● Data for this exercise:
>>>

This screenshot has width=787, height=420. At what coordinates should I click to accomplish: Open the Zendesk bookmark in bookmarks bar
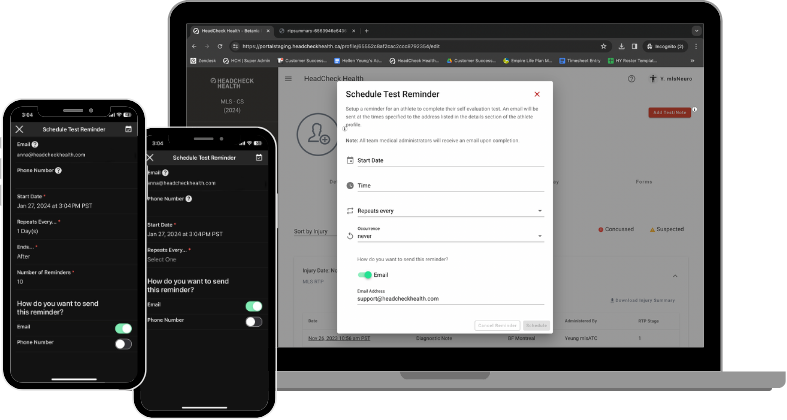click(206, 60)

<<<
>>>

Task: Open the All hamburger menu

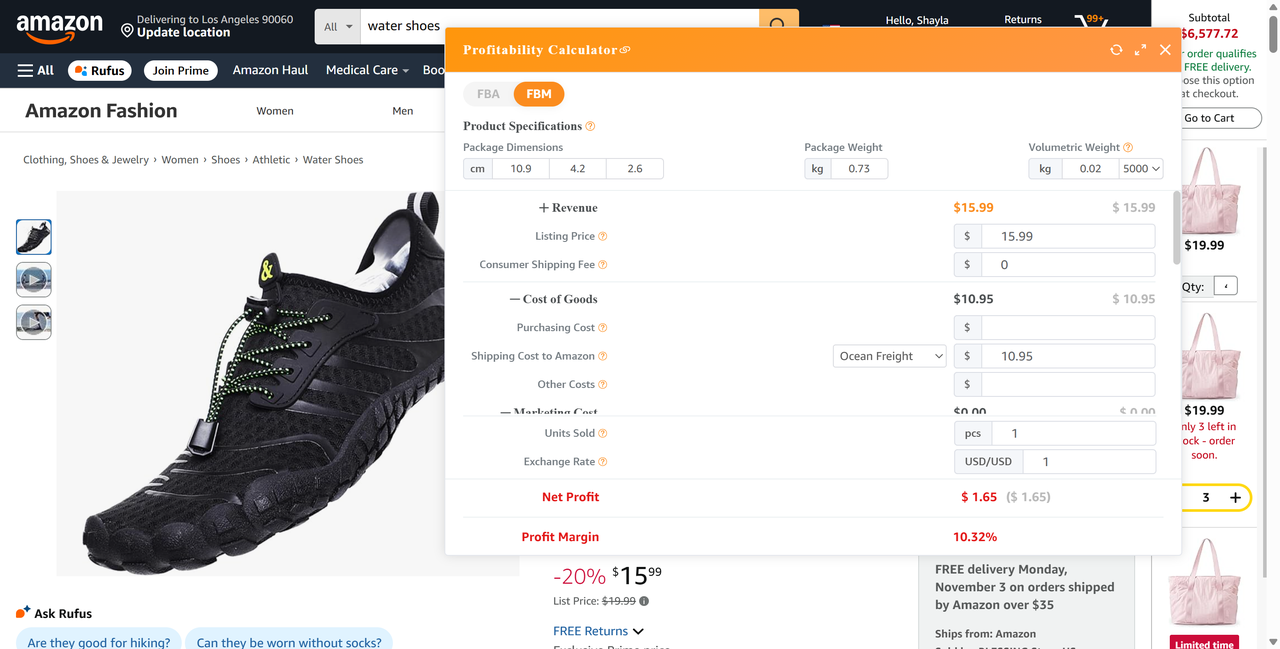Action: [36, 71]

<<<
>>>

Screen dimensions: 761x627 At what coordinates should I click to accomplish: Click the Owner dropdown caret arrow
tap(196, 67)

<<<

● What to do:
Count the lines in the entries above that contain the word "coordinates", and reply with the number alone.

● Solution to this problem:
2